Challenge => Rewrite everything from the line containing "Click the Print icon in toolbar" down to the line containing "(x=471, y=72)", both included, with the requests in these items kept unchanged. Scale each coordinate in the answers by 1.1 and round it to a whole number, rounding halves up.

Material provided =>
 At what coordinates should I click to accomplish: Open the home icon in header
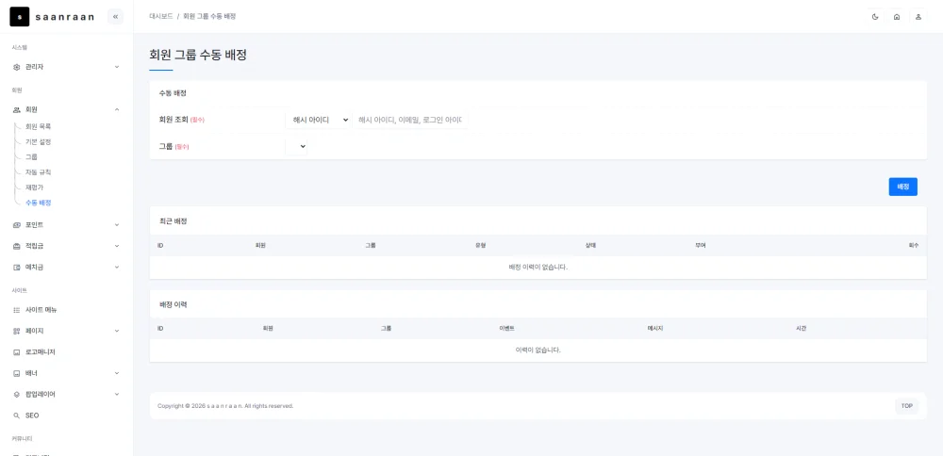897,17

==

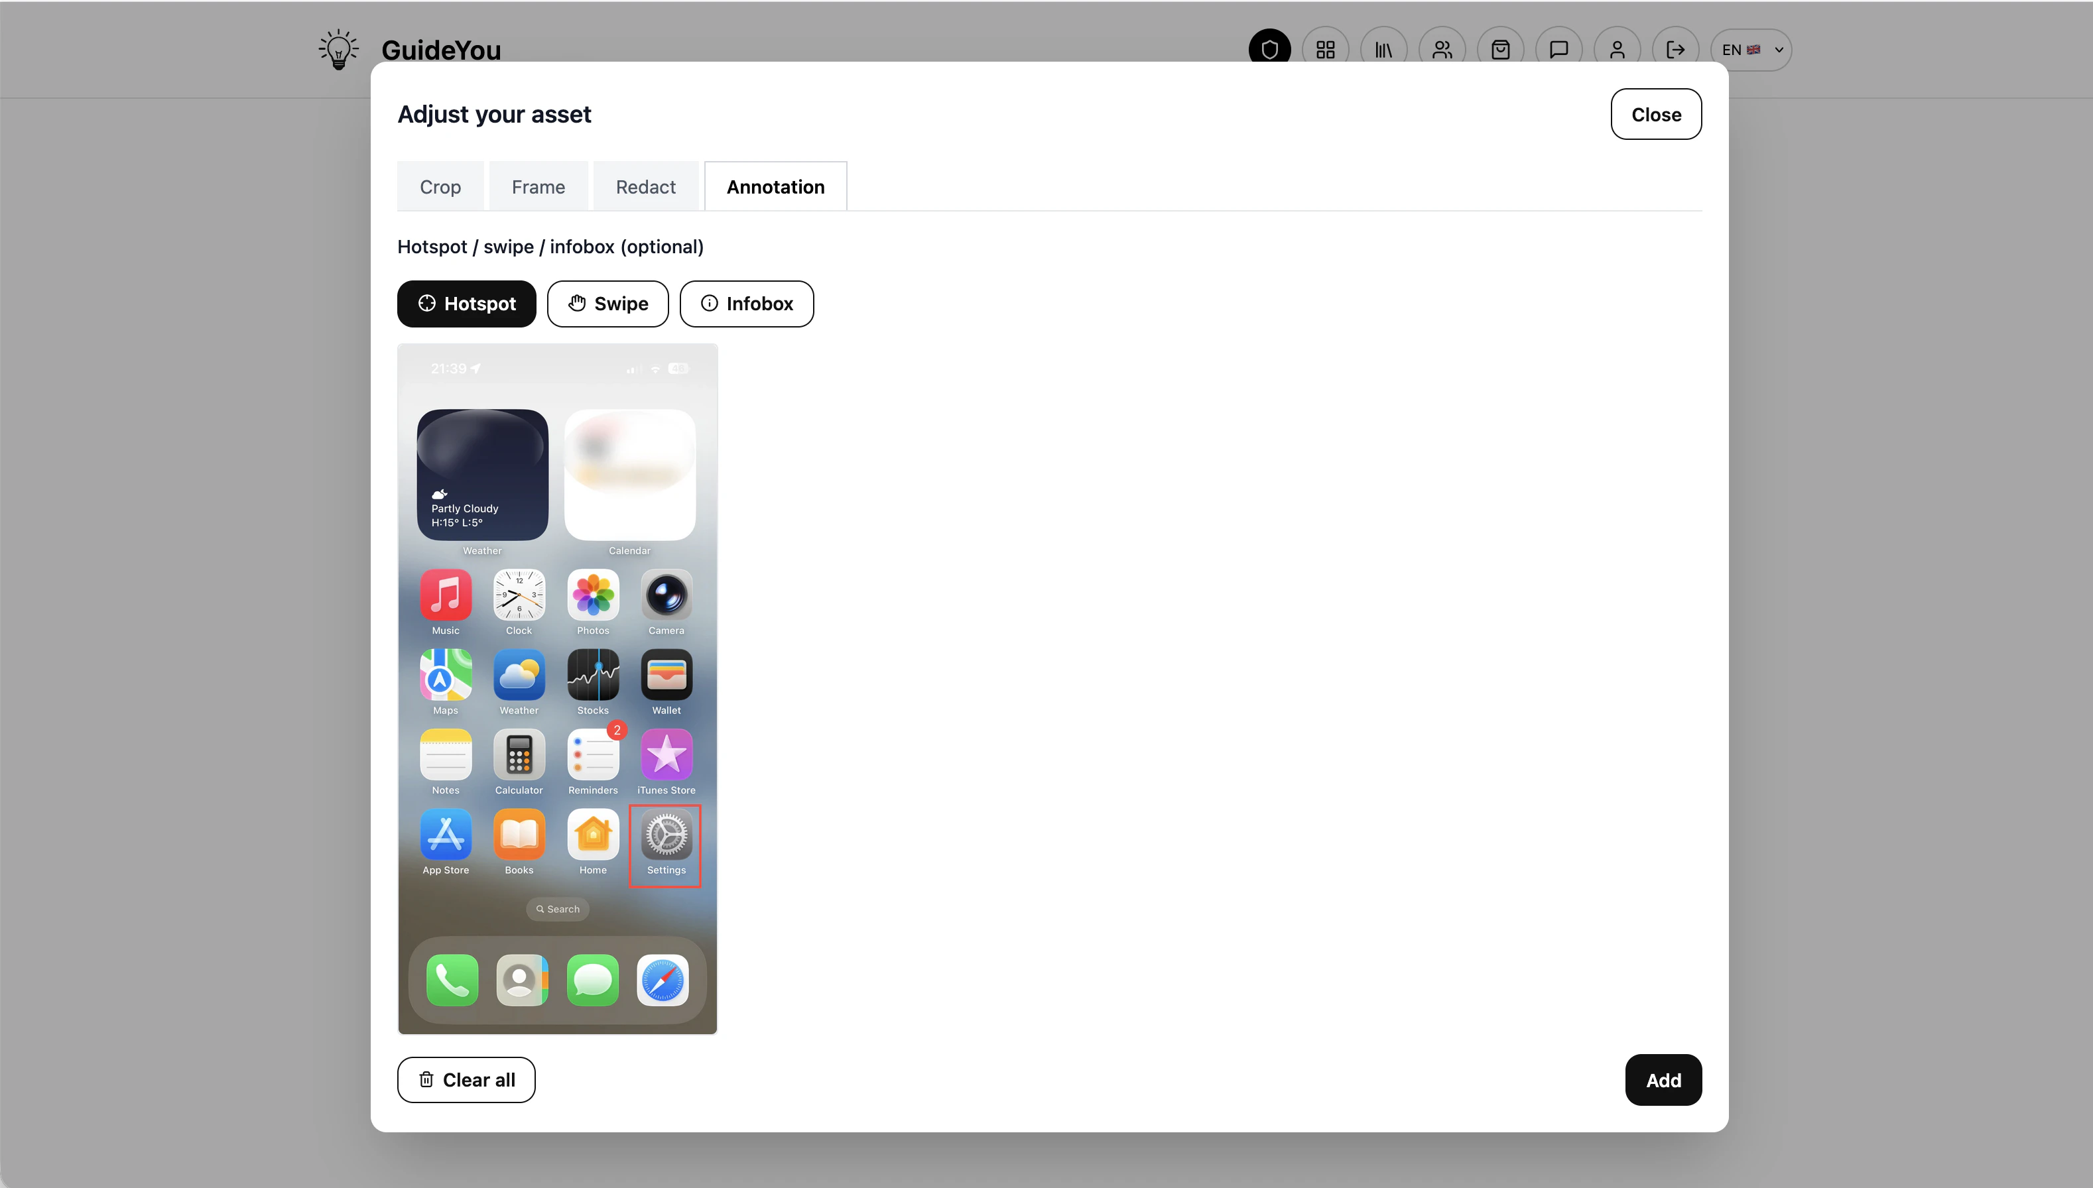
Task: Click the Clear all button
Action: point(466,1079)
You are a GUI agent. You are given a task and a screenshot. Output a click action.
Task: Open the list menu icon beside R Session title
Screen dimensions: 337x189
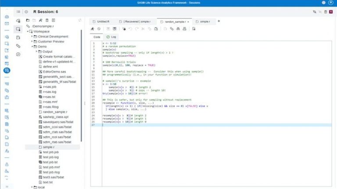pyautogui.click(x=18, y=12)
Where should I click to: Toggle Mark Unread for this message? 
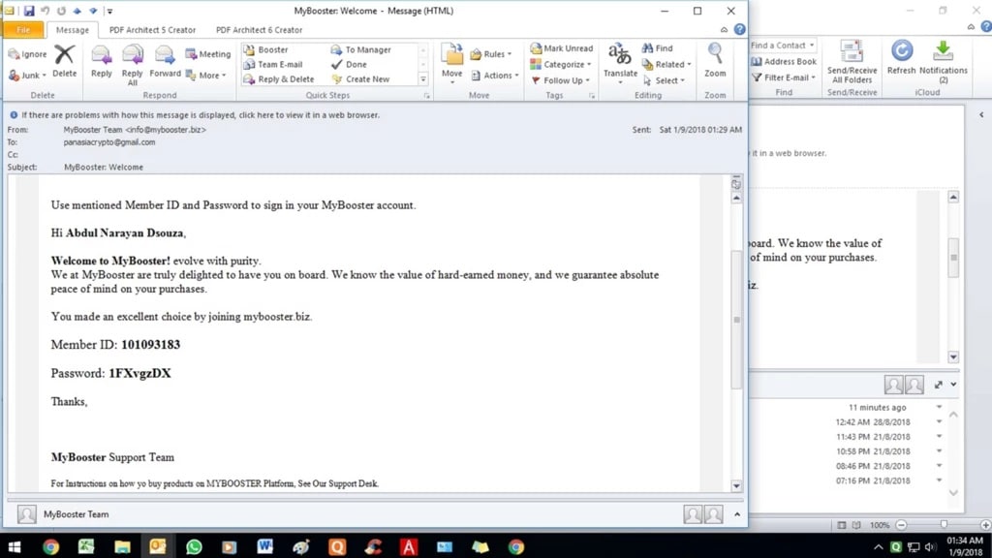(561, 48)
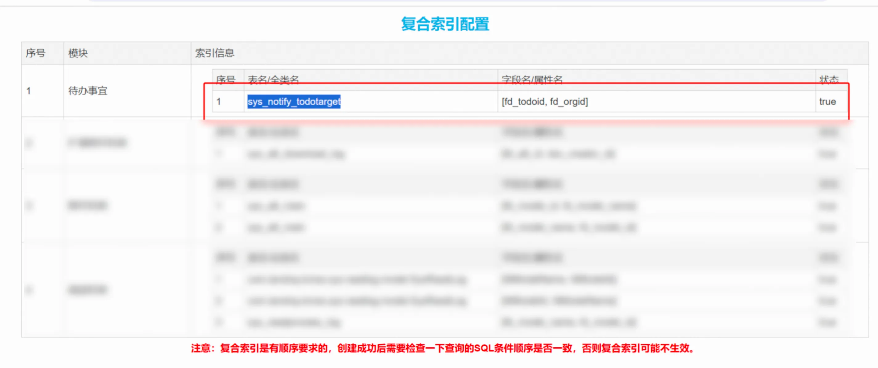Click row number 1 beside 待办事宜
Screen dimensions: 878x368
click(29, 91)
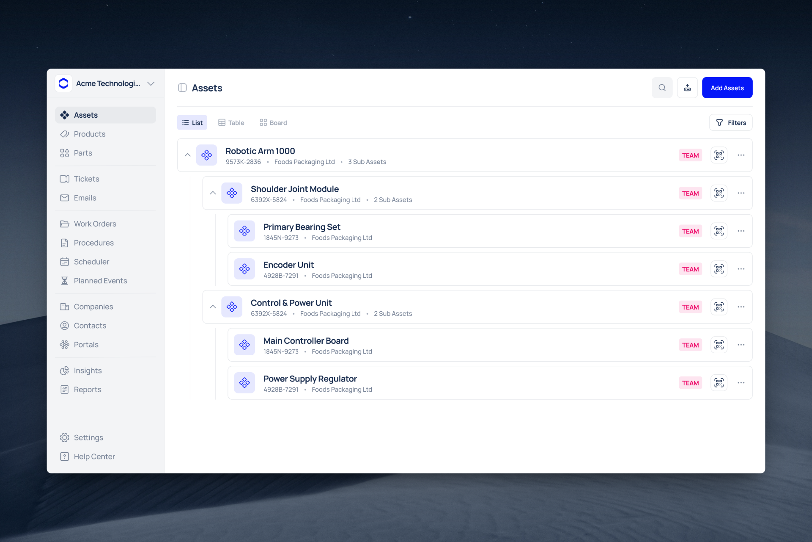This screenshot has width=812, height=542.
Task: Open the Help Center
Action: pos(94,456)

...

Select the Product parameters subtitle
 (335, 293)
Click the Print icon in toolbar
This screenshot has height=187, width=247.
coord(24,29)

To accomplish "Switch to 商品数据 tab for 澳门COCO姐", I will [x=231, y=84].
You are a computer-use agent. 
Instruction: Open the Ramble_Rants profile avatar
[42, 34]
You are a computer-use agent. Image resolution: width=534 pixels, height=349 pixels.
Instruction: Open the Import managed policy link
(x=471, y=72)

Full solution =>
Click the Print icon in toolbar
This screenshot has height=187, width=247.
coord(26,32)

To accomplish "Switch to 商品数据 tab for 澳门COCO姐", I will [x=254, y=92].
You are a computer-use agent. 
Instruction: Open the Ramble_Rants profile avatar
[46, 37]
You are a computer-use agent. Image resolution: width=534 pixels, height=349 pixels.
Instruction: Open the Import managed policy link
(x=518, y=79)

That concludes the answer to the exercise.